Meagan Prins is an investment analyst within International Finance Corp., part of World Bank Group, in Washington.
Both of my parents worked in the non-profit sector, with my mom working for an NGO [non-governmental organization] that often took her to sub-Saharan Africa. This influenced my decision to pursue a career at the intersection of economic development and finance.
I spent some time overseas when I was younger, and I remember thinking a lot about economic development. I saw first-hand both failed development projects as well as successful ones, and wanted to better understand the differentiating factors. I noticed a pattern in the use of financial tools, such as saving vehicles or risk management products, to successfully spur economic growth and quickly realized that there was a lot I wanted to learn about finance’s role in development.
Rather than studying development at McGill [University in Montreal], I went into the honours investment management (HIM) program after trying a few finance courses. And the more I learned about it, the more interested I became. There was something fascinating about a program that was quantitatively rigorous but also immediately applicable to the world.
I co-founded a microfinance non-profit in 2015 with another McGill student, and we partnered with an organization in the sub-Saharan to offer insurance to female farmers in two rural Zambian communities. We provide agricultural microinsurance to help farmers deal with weather-related risks, such as floods and droughts, which have become increasingly prevalent with climate change.
After HIM, I moved to New York to work for Goldman Sachs. Investment banking is known for the incredible training ground it provides, particularly for students coming out of undergrad. It often gives entry level employees an unparalleled amount of exposure to senior executives and key decision makers. I don’t think there are many other industries that provide you with the same learning opportunities so early in your career.
At Goldman Sachs, I also learned far more soft skills than I initially expected to. Being in an environment where there are never enough hours in the day pushes you to refine your time management skills and to become a more effective communicator. I can’t think of a better place to have started my career.
Since December, 2018, I’ve been working as an investment analyst at World Bank Group, specifically for a subsidiary of International Finance Corp. (IFC). IFC is focused on fuelling development through investments in the private sector.
Innovation and finance in emerging markets have already transformed a number of countries, with many successful examples in the sub-Saharan. You’re seeing opportunities emerge in fintech [financial technology] that were absolutely impossible just a handful of years ago. The prevalence of technology enables some of those who have lived in previously unpenetrated areas to now participate in financial markets. Financial technology has opened up an unprecedented number of opportunities for businesses.

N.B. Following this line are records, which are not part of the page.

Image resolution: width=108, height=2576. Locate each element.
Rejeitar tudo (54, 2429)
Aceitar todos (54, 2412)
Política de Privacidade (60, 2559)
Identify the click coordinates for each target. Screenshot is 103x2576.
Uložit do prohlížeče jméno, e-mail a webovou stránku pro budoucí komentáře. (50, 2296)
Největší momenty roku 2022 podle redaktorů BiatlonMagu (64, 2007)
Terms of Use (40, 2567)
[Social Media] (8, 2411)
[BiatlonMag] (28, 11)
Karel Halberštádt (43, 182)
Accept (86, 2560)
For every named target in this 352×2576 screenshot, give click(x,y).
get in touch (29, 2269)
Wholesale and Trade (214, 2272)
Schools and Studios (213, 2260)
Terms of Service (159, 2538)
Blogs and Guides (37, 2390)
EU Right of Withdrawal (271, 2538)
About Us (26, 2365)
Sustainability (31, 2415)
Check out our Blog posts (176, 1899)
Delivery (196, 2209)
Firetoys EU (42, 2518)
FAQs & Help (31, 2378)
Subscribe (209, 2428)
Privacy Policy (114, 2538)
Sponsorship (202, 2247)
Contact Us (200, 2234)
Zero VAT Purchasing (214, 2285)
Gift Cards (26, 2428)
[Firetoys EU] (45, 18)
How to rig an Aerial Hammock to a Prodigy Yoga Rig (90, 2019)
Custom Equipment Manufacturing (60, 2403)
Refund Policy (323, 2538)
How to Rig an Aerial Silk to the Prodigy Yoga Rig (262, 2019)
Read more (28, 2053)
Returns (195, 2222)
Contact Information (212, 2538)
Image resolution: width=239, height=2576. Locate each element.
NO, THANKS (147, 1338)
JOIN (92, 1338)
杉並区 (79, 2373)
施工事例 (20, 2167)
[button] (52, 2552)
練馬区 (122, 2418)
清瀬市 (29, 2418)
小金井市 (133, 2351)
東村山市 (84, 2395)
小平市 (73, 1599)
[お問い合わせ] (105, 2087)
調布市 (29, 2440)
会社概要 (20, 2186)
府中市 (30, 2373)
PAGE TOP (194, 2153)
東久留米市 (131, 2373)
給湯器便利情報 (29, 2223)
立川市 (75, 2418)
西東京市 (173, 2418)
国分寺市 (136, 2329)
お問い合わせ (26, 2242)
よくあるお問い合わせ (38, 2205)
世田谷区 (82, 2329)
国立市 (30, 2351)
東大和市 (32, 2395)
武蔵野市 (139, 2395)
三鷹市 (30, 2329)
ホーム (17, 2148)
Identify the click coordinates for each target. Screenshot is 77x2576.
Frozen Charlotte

I’m really grateful for having the opportunity to travel when I was younger, as it sparked my interest in emerging markets. As I grew up, I spent a lot of time reflecting on those experiences. Being able to meet certain people and, a year or two later, visit the same individuals who, for instance, benefited from the programs of my mom’s NGO, was incredibly inspiring.
The best piece of advice I’ve ever received is to be “intentional,” and take the time to think hard about the role you want to play in the world. It’s so easy to find yourself stuck in a routine, working in a job that doesn’t put you on track to achieve your long-term goals. It’s important to think about and define your values to understand what you want to accomplish in the long run.
I am introverted. My introverted tendencies to listen and observe have enabled me to be more culturally conscious, build stronger relationships and better understand local issues while working overseas. In general, I’ve learned that taking the time to read the room and listen to the conversations happening around you makes the things you do and say, and the times that you stand as a leader, that much more valuable.
This interview has been edited and condensed.